**Texto fornecido:**
----------
O que você descobriu até hoje na sua carreira?

Quando eu estava na pós-graduação, eu participei de observações no Kitt Peak Observatory, no Arizona. Uma noite, eu recebi um pedido para observar um objeto raro, que apresentava características tanto de cometa quanto de asteroide. Acabei contribuindo para descobrir um novo corpo celeste no nosso sistema solar, o P/2010 A2. Foi um golpe de sorte!

Nos 11 anos de existência do prêmio Alvin Tollestrup, quatro mulheres o ganharam. Parece algo fora do comum. Como você vê a atuação de mulheres na área das exatas?

A participação de mulheres em campos como astronomia e física de partículas tem aumentado significativamente nos últimos anos. Isso se reflete no aumento do número de mulheres que tem seu sucesso reconhecido através de prêmios. E esse efeito é particularmente mais forte em prêmios como o Alvin Tollestrup, que tem foco em pesquisadores jovens. Acho que no futuro isso vai se tornar comum também em prêmios para pesquisadores sêniores, como o Nobel.
----------
**Dados fornecidos:**
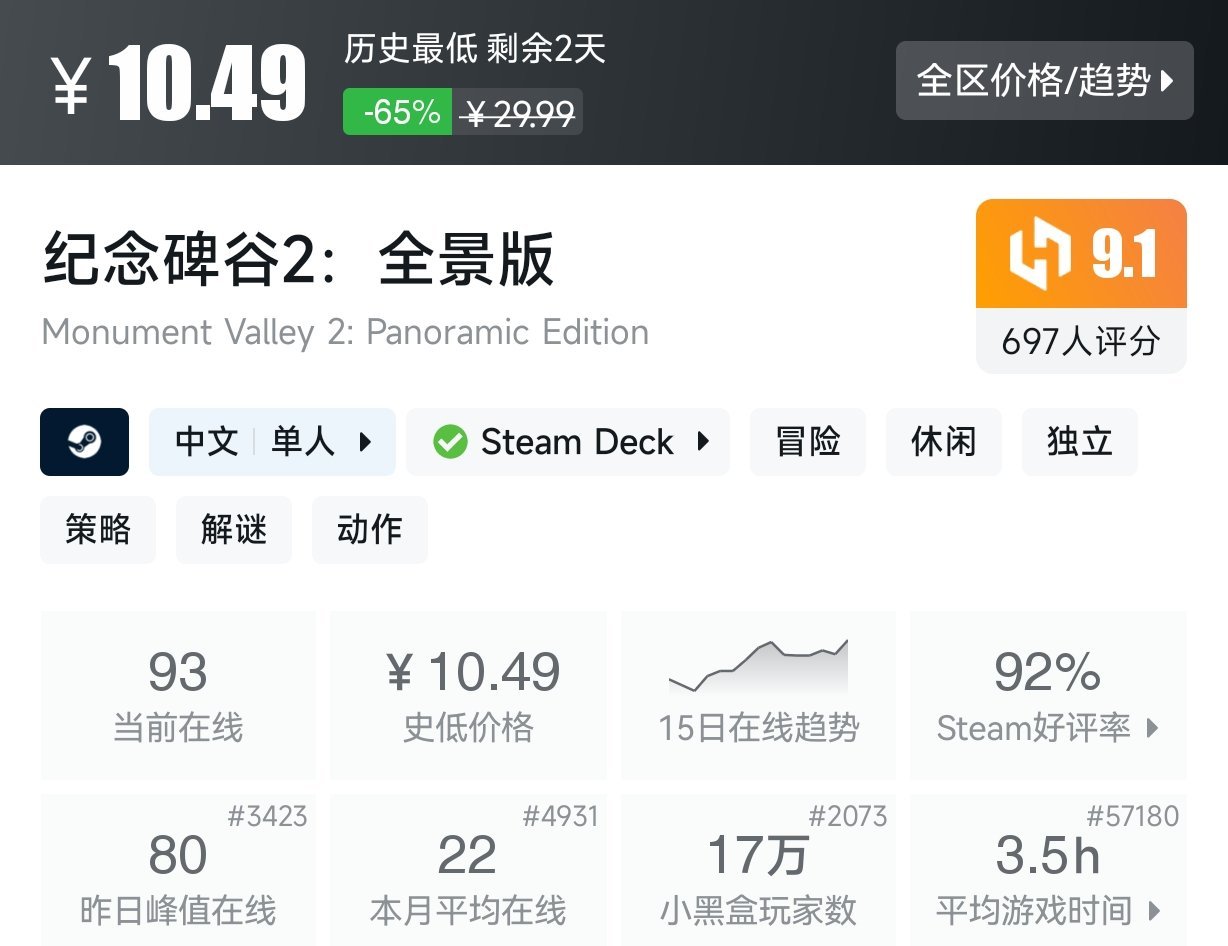Toggle the 独立 indie tag filter

(x=1079, y=441)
----------
**Descrição da tarefa:** Prolongue a entrevista sobre astronomia e mulheres nas ciências exatas a partir do último trecho apresentado. O material não tem relação nenhuma com a entrevista.

**Resposta abaixo:**
Como é ser mulher nessa área de trabalho?

Essa área de pesquisa é muito colaborativa, mas também muito competitiva. A situação das mulheres nesse campo tem melhorado (há um número maior de mulheres atuando em posições de destaque, por exemplo), mas ainda não atingimos uma situação de igualdade. Tenho confiança de que estamos progredindo na direção certa.